Many businesses are benefiting greatly from employing staff aged over 50. It’s not only skills and expertise that an older worker can bring to the business – it’s also a financial benefit. The Australian Government’s Restart wage subsidy can offer businesses up to $10,000 over six months to hire and retain older staff.
Here, three small business owners and industry thought leaders offer three different ways that they foresee a business benefiting from employing older staff – and potentially a windfall of funds, too.
Upskill and retain experience
Mature age workers bring a diversity of perspectives and a large network to small business, and hiring someone over 50 simply makes sense.
Gemma Lloyd, co-founder of women’s job board, Diverse City Careers, says she is puzzled why we even need to discuss the strength and benefits of older workers.
“The last time I checked, the average age of ASX200 board members was quite mature, which is a clear sign of the value of experienced mature workers,” she says.
“Diversity of thought comes from a range of diverse backgrounds, with age and experience being a key one to harness.”
Lloyd, whose company’s focus is to educate and accredit businesses about diversity in their recruitment practices, says employing older workers and upskilling existing staff aged over 50 is invaluable tool for growth. And a funding boost from employing a mature worker can help finance training programs.
“Older workers have formed relationships which are long lasting and can often be beneficial to the business they are employed at,” she says.
“Any additional funding can be used to help upskill an older worker, for example, to bring them up to speed with technology, and their valuable networks and relationships will be a huge advantage to the business.”
Create an ambassador program
Older workers not only bring a wealth of experience to a business but also a very different attitude, says Jeff McAlister, CEO of Australian online events firm TryBooking.
“The fact that they are less worried about money and also career growth generally makes them more grounded in the job they are doing – allowing them to focus on the work and master it, rather than being distracted by the next job,” he says.
McAlister says his team is passionate about bringing the community together through events, and believes there is real benefit in having an older worker being the face of its Australian customer service team.
“The $10,000 [wage subsidy] is a smart initiative that could allow businesses to drive growth in the 50-plus market,” he says.
“We could use the [wage subsidy] to introduce an ambassador-based role to inspire confidence and trust from existing and potential clients, many of whom fall into the 50-plus age bracket.
“Our business model is centred on community focus, hence it’s important our team is a representation of Australian communities, with a variety of ages, genders and backgrounds.

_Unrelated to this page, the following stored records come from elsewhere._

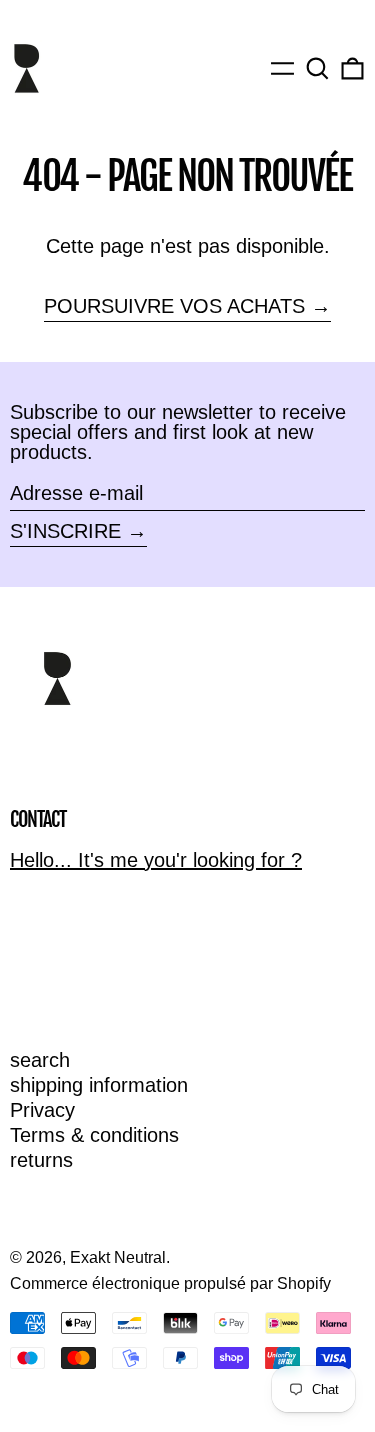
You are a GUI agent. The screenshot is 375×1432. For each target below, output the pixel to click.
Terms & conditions (94, 1135)
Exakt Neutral (118, 1257)
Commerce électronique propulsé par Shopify (170, 1283)
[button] (317, 68)
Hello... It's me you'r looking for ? (156, 860)
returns (41, 1160)
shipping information (99, 1085)
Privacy (42, 1110)
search (40, 1060)
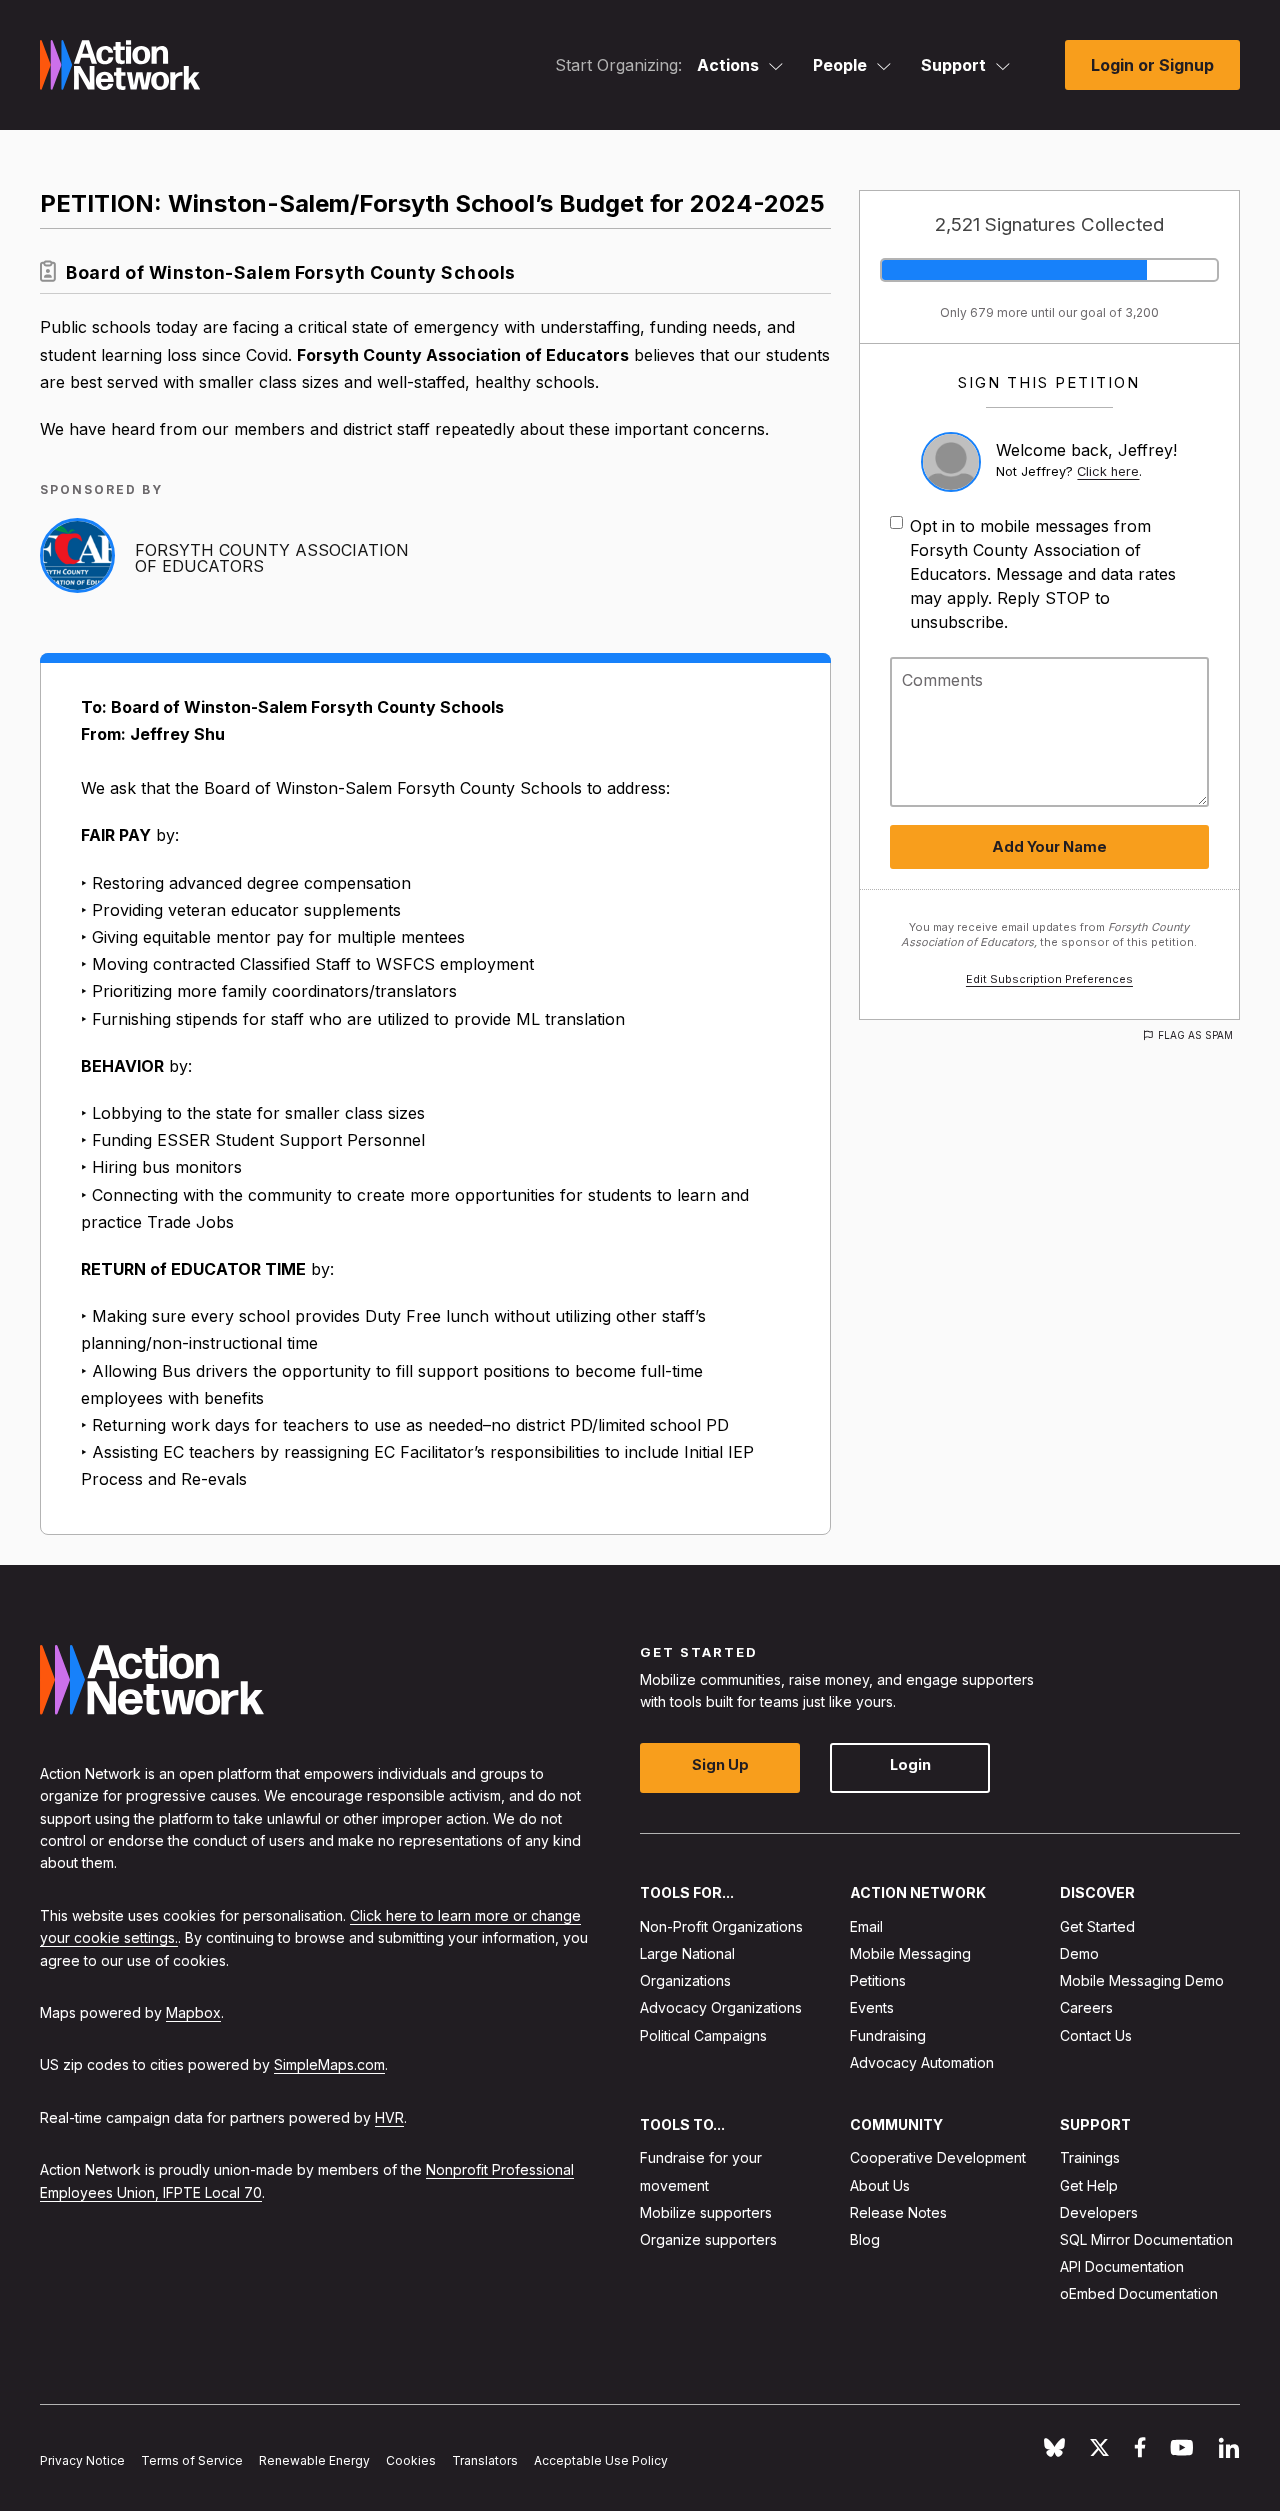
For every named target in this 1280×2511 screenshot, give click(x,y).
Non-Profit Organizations (721, 1925)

Specifically we would use the person to engage with Rotaries, Lions Associations and other clubs to advise and train them on the benefits of efficient online systems.”
Make mentoring a mainstream business option
Veronica Munro, Business Development Lead with tech company Common Code, says there needs to be a greater focus on upskilling and diversity within organisations.

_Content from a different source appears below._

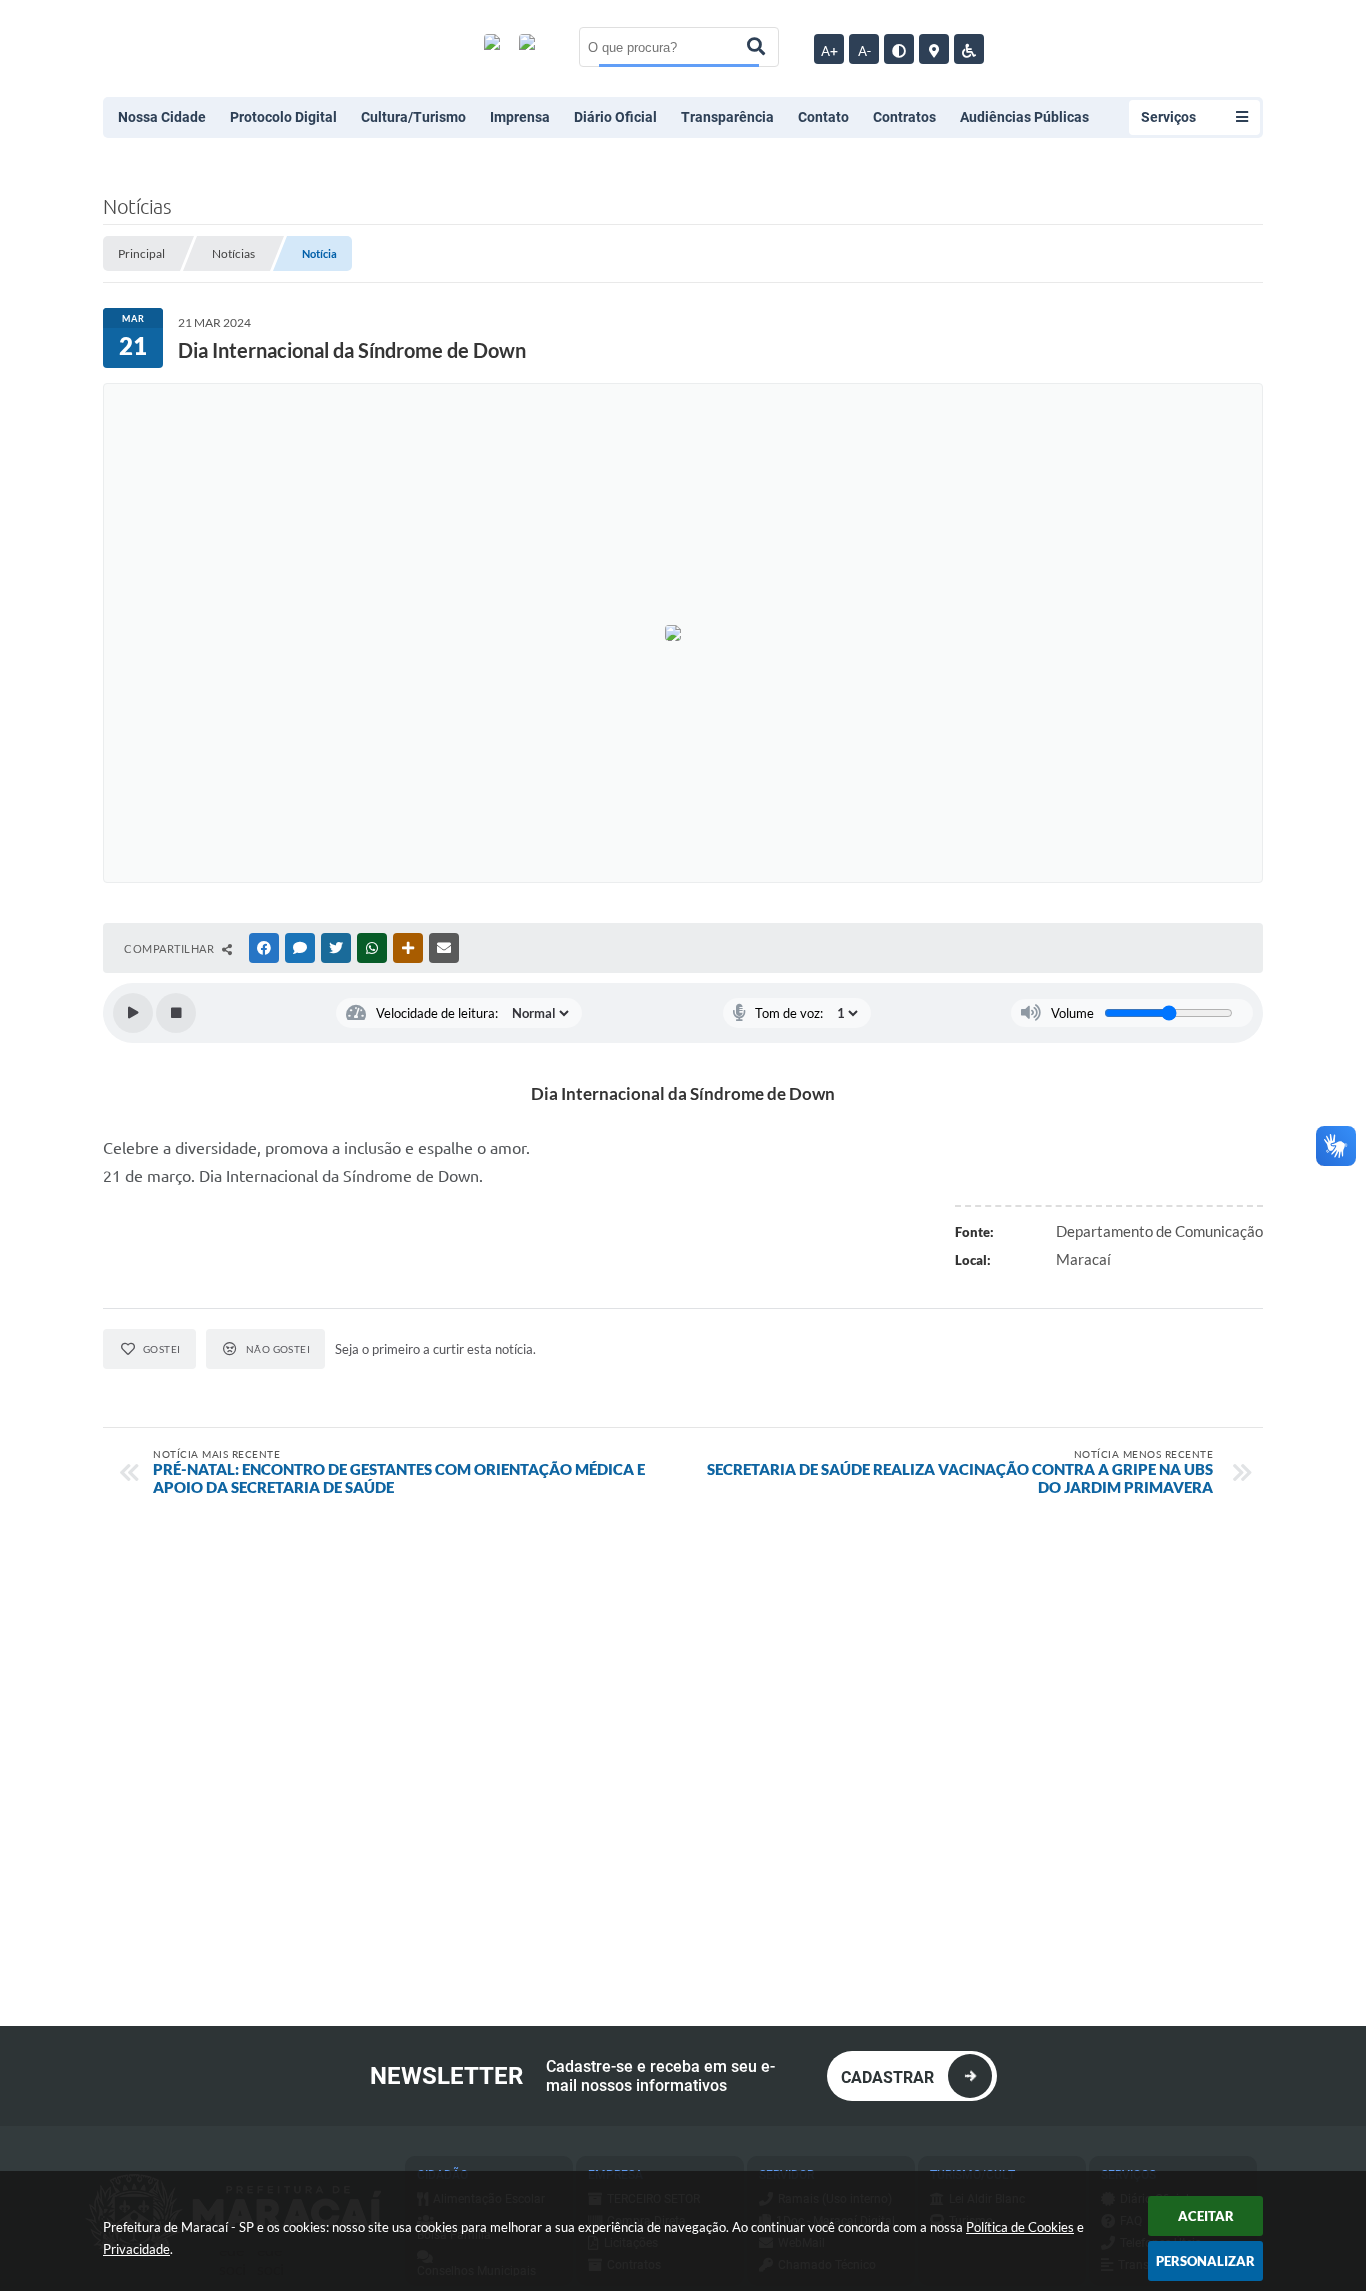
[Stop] (176, 1013)
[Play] (133, 1013)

She believes this will allow workers of all ages to learn new skills – even if they have had the same role for 20 years and don’t think they can change career paths – and to be more collaborative and innovative.
“I think businesses can be more supportive with their workforce to help prepare them for jobs of the future,” she says.
“There’s currently support in organisations around professional development, usually around the person’s job, but there should be greater support to diversify the skill sets of their employees and get them to have learning mindsets.
“This could lead to more internal innovation.”
She says establishing an in-house mentoring program would be a great way for older staff to upskill and remain highly relevant within a business, even as the technology which shapes it adapts and changes. It would allow them to learn from younger colleagues but also impart the wealth of their industry knowledge.
“This could be really great way to help form strong bonds between an organisation’s mature age workers and younger workers,” she says.
“But like any relationship, including a mentoring one, there should be reciprocity. Mature age workers have a lot of experience to share but they can also learn a lot from their younger colleagues.”
A funding boost would allow the implementation of programs such as Mentorloop, an online mentoring program that matches suitable employees, creates communities to connect and share information and allow older workers to pass on their expertise.